Day three will be ingrained in my memory for more than any of the delicious pizza. it’s just so sticky. And really for me, with my complete aversion to anything sticky (note- anyone spills juice on the floor in my house- kids run for cover- they KNOW) it was a real mental challenge.
At this stage I’d like to say that mixing the ingredients and the doughs is second nature- but sadly not. But it is getting easier as the muscle memory is starting to kick in. And they we started mixing the ciabatta (slipper) dough. Not the oldest of breads, which is unusual, I feel for something Italian (as everything there- so they’ll tell you- is over 2000 years old!), ciabatta was first baked in Verona, in 1976.
Ciabatta is something I’ve only made in my trusty Kenwood, it always makes a mess too. I think I might try it by hand. But only on a good day when I’m not under pressure. As really ciabatta should be the Italian for patience.
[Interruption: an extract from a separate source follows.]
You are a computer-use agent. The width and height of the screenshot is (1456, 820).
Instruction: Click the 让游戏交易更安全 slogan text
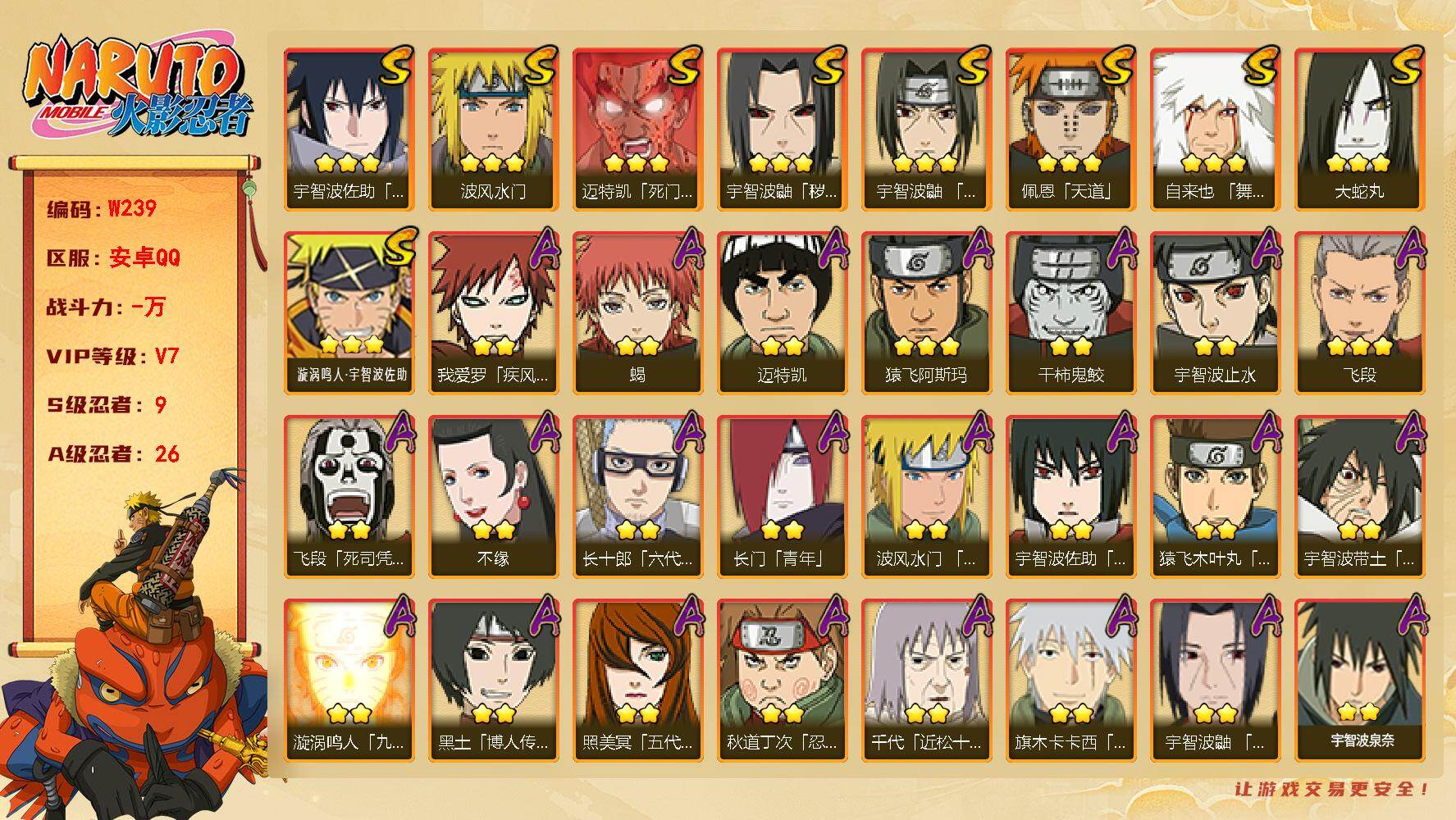[1333, 789]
We made other Italian bread too- and I especially liked the “inclusion” breads where we added two different types of pesto- walnut & rocket was really good. But by now, my favourite time of the day is when we all sit down and eat our lunch together. And by day 3 we know each other quite well- so there’s a fair bit of slagging.
But it’s a great way to reinforce together what we’ve learnt. It’s a change of pace from the frantic running around checking rising, turning dough, and keeping under the radar from those French Masters eyes!
Things I learnt today:
Ciabatta dough is stickier than you could ever imagine
Walnuts can be nice in pesto (who’d have thought?)
Follow the method religiously and you (hopefully) won’t fail!
Tomorrow is, well, I’ve no idea- I’m dreaming of doughnuts- so you never know!